- _EXERCISE DIRECTIONS_: Locate each line in the listing below that contains the string "item". Copy those lines.

(Rows of pointing data)
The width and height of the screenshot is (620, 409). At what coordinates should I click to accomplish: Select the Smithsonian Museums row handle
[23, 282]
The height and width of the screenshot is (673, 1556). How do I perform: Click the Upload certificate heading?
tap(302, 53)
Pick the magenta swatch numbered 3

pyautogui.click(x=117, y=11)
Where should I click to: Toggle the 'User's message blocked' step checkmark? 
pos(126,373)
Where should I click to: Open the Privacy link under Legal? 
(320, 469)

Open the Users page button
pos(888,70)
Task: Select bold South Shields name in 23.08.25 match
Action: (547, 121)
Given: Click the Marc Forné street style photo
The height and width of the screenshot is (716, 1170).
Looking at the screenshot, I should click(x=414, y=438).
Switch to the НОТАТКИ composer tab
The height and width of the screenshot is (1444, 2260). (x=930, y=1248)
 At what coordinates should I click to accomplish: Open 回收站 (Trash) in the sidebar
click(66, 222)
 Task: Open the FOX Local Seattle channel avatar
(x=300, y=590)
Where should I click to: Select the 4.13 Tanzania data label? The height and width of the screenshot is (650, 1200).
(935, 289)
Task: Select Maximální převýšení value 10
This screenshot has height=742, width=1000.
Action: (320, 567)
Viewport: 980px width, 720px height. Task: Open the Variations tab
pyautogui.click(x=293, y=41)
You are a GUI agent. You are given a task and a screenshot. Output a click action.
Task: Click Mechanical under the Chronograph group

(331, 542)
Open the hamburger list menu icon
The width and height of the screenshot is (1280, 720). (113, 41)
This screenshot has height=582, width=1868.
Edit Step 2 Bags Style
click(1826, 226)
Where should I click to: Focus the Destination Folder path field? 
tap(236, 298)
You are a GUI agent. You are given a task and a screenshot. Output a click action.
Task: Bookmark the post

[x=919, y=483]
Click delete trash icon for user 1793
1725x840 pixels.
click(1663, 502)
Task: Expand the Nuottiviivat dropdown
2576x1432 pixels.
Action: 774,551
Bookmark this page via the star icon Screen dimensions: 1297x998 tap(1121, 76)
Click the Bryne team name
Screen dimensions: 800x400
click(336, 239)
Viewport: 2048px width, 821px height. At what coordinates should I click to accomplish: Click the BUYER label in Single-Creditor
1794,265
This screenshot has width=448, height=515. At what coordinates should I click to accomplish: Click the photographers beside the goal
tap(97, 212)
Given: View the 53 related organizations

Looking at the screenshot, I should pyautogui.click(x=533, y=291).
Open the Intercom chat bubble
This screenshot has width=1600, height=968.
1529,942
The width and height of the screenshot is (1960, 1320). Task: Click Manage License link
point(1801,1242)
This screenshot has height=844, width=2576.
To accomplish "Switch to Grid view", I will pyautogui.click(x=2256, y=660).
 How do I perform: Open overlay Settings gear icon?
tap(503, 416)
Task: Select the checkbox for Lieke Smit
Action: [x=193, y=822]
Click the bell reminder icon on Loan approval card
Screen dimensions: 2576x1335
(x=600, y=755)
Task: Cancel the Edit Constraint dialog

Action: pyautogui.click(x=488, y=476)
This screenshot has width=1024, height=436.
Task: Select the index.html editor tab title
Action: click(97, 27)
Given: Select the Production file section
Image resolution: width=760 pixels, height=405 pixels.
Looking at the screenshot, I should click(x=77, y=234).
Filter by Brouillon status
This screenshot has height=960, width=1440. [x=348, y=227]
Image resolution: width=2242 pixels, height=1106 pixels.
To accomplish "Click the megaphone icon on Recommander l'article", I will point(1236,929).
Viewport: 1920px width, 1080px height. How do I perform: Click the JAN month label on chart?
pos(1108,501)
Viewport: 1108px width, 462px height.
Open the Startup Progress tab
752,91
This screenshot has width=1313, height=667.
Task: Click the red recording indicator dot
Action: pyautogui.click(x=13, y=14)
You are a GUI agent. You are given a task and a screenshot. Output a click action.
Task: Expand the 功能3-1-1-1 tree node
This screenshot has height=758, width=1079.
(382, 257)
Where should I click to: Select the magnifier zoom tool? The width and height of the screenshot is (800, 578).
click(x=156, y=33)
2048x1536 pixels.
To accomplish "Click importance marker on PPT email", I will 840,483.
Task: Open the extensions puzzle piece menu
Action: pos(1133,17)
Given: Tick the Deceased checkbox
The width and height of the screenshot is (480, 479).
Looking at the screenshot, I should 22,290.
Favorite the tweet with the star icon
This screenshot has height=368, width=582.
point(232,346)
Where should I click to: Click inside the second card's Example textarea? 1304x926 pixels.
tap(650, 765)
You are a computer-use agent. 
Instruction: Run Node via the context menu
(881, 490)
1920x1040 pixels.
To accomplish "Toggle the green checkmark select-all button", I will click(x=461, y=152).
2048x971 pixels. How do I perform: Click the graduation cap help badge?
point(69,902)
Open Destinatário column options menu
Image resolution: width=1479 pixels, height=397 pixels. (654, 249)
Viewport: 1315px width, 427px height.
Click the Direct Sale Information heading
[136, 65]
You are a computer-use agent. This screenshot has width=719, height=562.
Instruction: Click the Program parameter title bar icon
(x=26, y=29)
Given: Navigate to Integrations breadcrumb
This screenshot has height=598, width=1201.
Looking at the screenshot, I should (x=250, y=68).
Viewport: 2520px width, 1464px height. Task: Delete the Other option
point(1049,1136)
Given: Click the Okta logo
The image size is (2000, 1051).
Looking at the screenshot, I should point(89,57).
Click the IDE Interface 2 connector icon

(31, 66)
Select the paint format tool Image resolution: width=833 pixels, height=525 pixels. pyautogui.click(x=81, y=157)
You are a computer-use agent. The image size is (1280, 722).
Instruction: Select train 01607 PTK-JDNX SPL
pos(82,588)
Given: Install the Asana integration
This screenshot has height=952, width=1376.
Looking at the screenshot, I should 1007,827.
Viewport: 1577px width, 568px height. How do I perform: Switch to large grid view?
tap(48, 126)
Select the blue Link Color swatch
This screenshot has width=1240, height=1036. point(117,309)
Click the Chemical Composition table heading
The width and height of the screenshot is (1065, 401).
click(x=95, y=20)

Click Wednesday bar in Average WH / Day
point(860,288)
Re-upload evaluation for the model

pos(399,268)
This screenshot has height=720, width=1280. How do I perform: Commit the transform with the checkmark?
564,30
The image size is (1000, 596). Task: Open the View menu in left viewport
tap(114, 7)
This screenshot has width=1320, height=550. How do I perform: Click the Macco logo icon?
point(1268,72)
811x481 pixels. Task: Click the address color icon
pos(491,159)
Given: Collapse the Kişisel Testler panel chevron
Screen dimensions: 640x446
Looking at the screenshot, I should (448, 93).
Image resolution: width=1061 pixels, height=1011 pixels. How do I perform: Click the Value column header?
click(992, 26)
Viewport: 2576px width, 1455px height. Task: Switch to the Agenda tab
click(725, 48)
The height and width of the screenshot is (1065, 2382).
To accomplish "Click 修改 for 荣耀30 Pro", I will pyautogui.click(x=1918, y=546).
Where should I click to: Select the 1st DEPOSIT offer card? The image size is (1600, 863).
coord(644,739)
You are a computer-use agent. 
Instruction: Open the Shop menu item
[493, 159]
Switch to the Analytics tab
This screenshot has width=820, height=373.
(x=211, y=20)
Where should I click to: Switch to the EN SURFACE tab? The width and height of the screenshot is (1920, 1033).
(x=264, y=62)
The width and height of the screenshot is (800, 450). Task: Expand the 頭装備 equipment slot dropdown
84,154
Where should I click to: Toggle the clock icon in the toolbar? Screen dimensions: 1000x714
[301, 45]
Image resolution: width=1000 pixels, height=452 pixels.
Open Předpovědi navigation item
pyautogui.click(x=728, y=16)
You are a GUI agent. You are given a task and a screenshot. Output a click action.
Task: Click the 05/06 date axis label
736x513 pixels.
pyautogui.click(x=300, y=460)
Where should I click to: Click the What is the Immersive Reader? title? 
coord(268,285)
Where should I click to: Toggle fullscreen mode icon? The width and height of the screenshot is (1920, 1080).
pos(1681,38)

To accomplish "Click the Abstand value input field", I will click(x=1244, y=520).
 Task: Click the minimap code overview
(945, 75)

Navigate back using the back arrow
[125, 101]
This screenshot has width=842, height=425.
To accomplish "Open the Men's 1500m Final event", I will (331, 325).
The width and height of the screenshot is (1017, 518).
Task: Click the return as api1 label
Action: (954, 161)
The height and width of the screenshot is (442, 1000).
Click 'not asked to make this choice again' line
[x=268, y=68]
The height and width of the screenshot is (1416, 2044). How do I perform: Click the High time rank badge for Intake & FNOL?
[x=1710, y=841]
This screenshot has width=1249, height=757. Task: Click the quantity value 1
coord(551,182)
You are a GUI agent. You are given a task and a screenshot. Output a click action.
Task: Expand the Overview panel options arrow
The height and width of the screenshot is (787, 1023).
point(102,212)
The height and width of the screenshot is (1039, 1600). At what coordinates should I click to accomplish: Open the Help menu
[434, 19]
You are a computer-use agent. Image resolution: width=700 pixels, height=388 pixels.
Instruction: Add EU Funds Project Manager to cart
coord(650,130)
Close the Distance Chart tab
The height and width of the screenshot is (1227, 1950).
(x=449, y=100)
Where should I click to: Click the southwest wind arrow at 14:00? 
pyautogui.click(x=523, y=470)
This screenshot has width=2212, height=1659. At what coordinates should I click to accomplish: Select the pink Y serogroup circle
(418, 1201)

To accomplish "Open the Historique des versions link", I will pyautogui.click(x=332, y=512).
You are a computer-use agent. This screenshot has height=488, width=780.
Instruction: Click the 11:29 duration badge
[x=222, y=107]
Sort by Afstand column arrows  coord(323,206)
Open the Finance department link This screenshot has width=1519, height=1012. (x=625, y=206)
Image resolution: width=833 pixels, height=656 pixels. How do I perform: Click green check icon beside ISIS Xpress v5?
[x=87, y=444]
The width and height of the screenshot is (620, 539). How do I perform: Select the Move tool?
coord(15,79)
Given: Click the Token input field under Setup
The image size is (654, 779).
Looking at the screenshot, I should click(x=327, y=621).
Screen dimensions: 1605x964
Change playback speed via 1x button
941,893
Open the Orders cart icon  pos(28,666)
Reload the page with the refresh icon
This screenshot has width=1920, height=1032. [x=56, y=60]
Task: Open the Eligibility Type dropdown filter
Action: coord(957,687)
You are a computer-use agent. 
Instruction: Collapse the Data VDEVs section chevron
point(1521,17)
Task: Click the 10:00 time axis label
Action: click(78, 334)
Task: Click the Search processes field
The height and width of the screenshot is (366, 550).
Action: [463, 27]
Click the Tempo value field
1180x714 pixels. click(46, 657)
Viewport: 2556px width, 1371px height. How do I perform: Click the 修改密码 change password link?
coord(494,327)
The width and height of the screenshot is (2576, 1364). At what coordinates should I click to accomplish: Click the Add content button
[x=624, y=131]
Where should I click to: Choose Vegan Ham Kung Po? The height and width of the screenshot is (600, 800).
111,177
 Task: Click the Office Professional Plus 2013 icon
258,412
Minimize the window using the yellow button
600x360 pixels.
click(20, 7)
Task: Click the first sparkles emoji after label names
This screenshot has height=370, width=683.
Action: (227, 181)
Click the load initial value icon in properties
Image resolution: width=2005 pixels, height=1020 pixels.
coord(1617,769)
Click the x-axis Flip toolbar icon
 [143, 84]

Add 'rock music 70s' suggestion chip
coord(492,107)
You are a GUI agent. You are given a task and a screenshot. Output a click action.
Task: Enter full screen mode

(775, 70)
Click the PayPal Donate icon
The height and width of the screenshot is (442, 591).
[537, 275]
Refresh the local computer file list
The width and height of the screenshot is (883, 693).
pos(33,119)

- _RESULT BELOW_:
Instruction: Open the Shop menu item
Open Předpovědi navigation item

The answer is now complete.